Sorry about the link. You can use TPS61220DCKT
Nice.
Some TPS61220 arrived today, and the result is about nil, unfortunately.

It works ok from a 1.5V battery or similar. but not from the panel even at medium light.
If i read the datasheet right, it needs 200ma to start or something.

With a solar panel, the panel voltage drops to 0.5V, as it sucks out all the dozens of ma of current it can, without giving any output.
With a 1.5V battery it does not **** any measurable current, and gives out 5V.
Load, or no load.

Am i doing something wrong, or is it a wrong chip?

- - - Updated - - -

Another thing i tried is the MCP1252 charge pump, which converts 2.7..5.5V directly into 5V.
While this works 4 to 10 times better than an LDO going from 3.8V to 3.3V, it still works 3 times worse than a doubler with an LDO from 3V to 6V and down to 5V.
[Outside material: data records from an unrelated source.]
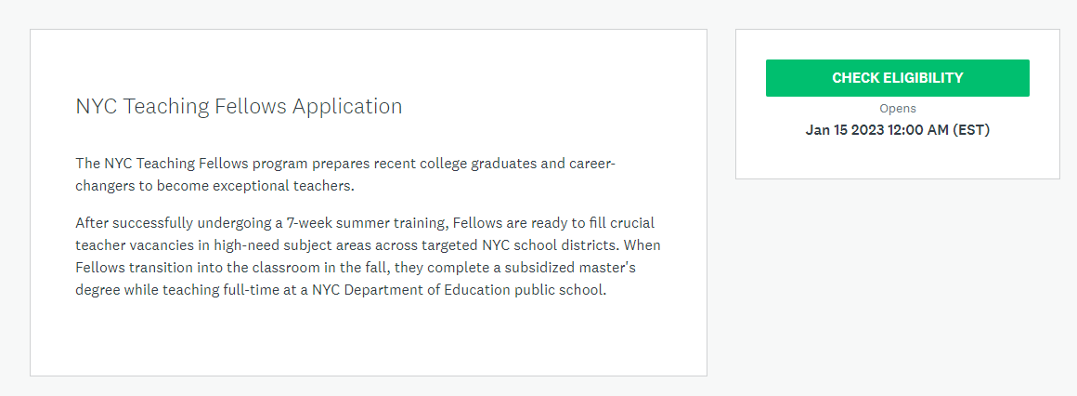
Task: Click the NYC Teaching Fellows Application heading
Action: [239, 106]
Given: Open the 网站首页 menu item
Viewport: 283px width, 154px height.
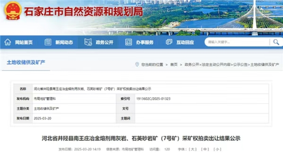Looking at the screenshot, I should click(24, 43).
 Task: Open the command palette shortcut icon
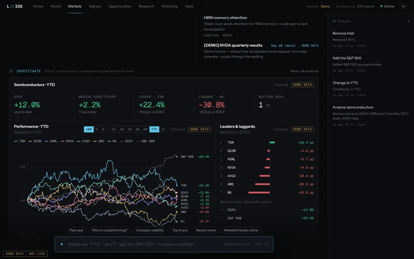(403, 6)
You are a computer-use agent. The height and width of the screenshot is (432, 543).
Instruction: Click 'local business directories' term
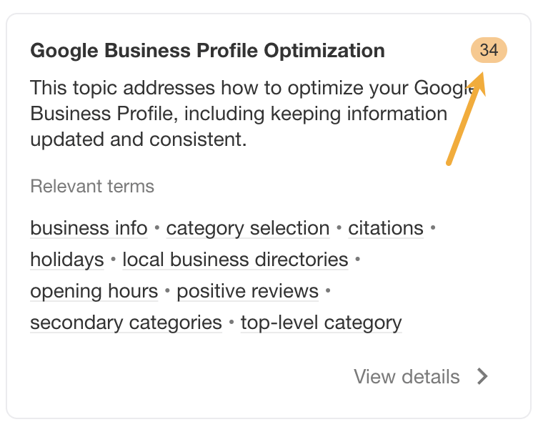235,260
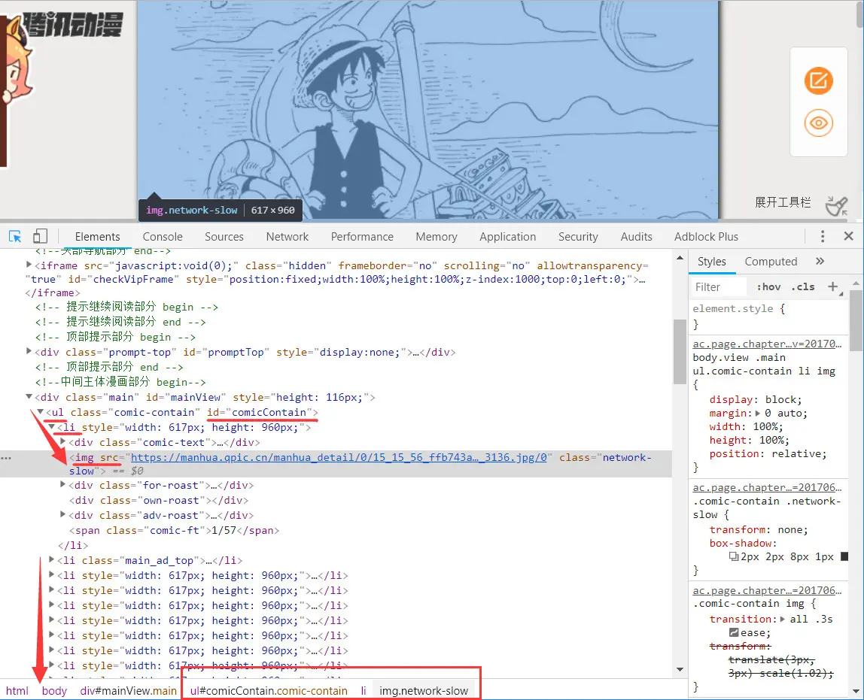Expand the div class="for-roast" node
864x700 pixels.
coord(63,485)
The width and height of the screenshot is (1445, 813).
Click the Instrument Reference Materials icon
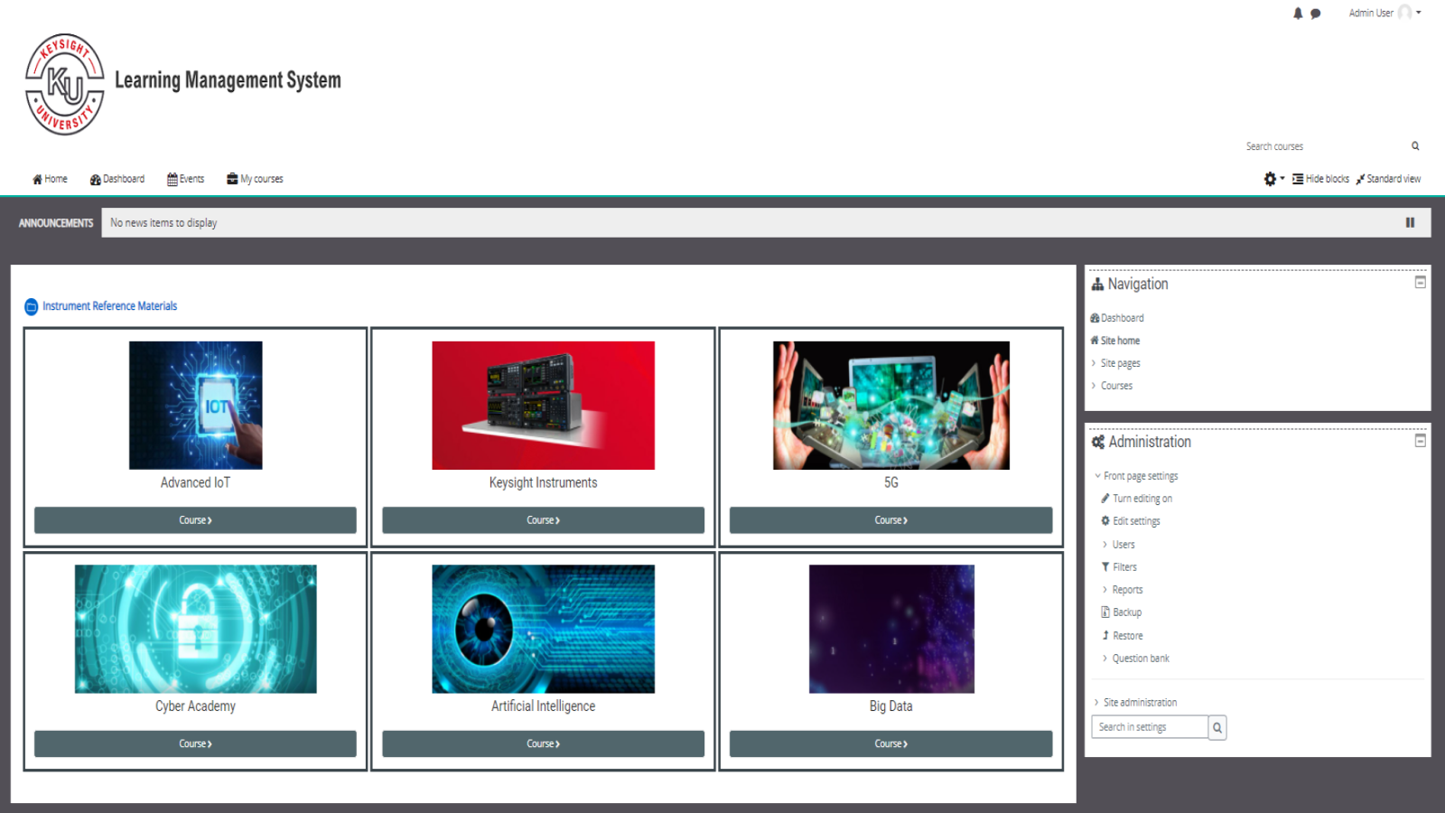point(32,307)
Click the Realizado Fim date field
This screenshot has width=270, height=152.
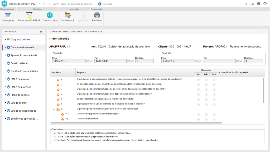point(219,61)
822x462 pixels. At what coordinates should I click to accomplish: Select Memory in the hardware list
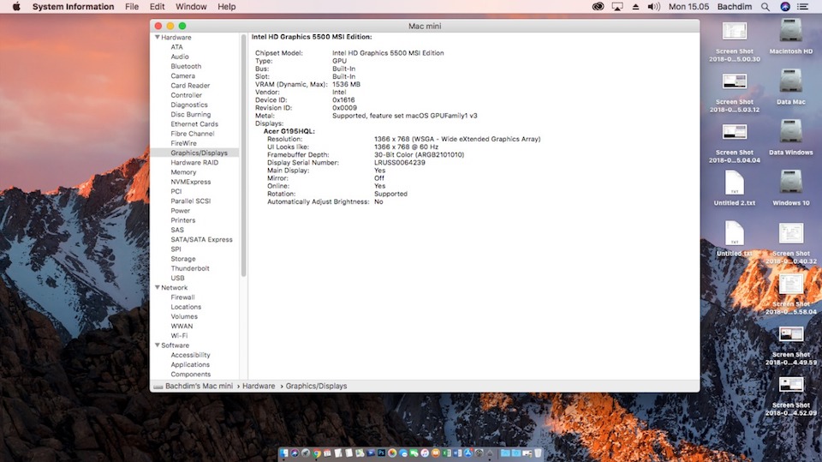(183, 172)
Counter-intuitively, MAX660+LP2950 pair gives the best result so far.
 

As one good solution you can get this cheap devices (in my country around 10eur). Device have Li-Ion battery inside around 4-5Ah and solar cell, 5V USB output and lots of device adapters.

**broken link removed**

**broken link removed**

Sorry for this color I'm normal.
 

I have been playing with a simulation of a voltage doubler based around a stack of 2 capacitors.

It appears to be very efficient. It might work for your situation.



First one pair of transistors charges one capacitor. Then that pair shuts off and the other pair turns on to charge the other capacitor.

Each capacitor is alternately charged to the incoming supply voltage. The load gets twice the supply voltage.

The clock can be an astable multivibrator driven from the solar cell.
It can be the common type made from 2 transistors, or the type made from a cmos 4069 inverter IC. Etc.
 

As one good solution you can get this cheap devices (in my country around 10eur). Device have Li-Ion battery inside around 4-5Ah and solar cell, 5V USB output and lots of device adapters.
This charger is larger than the device i'm making, it's just not an option.
As for putting one apart to find a nice schematic - these things often contain weird Chinese parts that i won't find anyway.

I have been playing with a simulation of a voltage doubler based around a stack of 2 capacitors.

It appears to be very efficient. It might work for your situation.
It appears to have about 70-80% efficiency, while doing exactly what MAX660 chip is doing already, at 92-96% efficiency and in much smaller space.
So, it appears to be mostly useless for me.

I guess at this point i'm looking for either a charge pump booster like MAX660, only with a 6V voltage limiting.
Or, a lipo charger chip than can accept up to 9V, so i could connect MAX660 to it.

Lastly, some harmless way of connecting 6V rated MAX1555 to could-give-8.6V-MAX660.
The voltage should sag under load, so the protection is only needed when the thing is in full sun with battery fully charged.
 

I attached a 5V battery to my stacked-capacitor voltage doubler. It gets 37 mA continuous charge (in the simulation).



Disregard the token resistors below the cap and the battery.

The draw on the power source remains 77 mA continuously as before. Its efficiency is about 75%, similar to what you quoted.

Remember the PV panel has its own internal resistance. If its best power point is 3.2V at 80 mA, then that's like having a resistance of 40 ohms inline.

So don't be surprised if a switched-coil converter is unable to give you more than 30 mA average charging current into a 5V battery.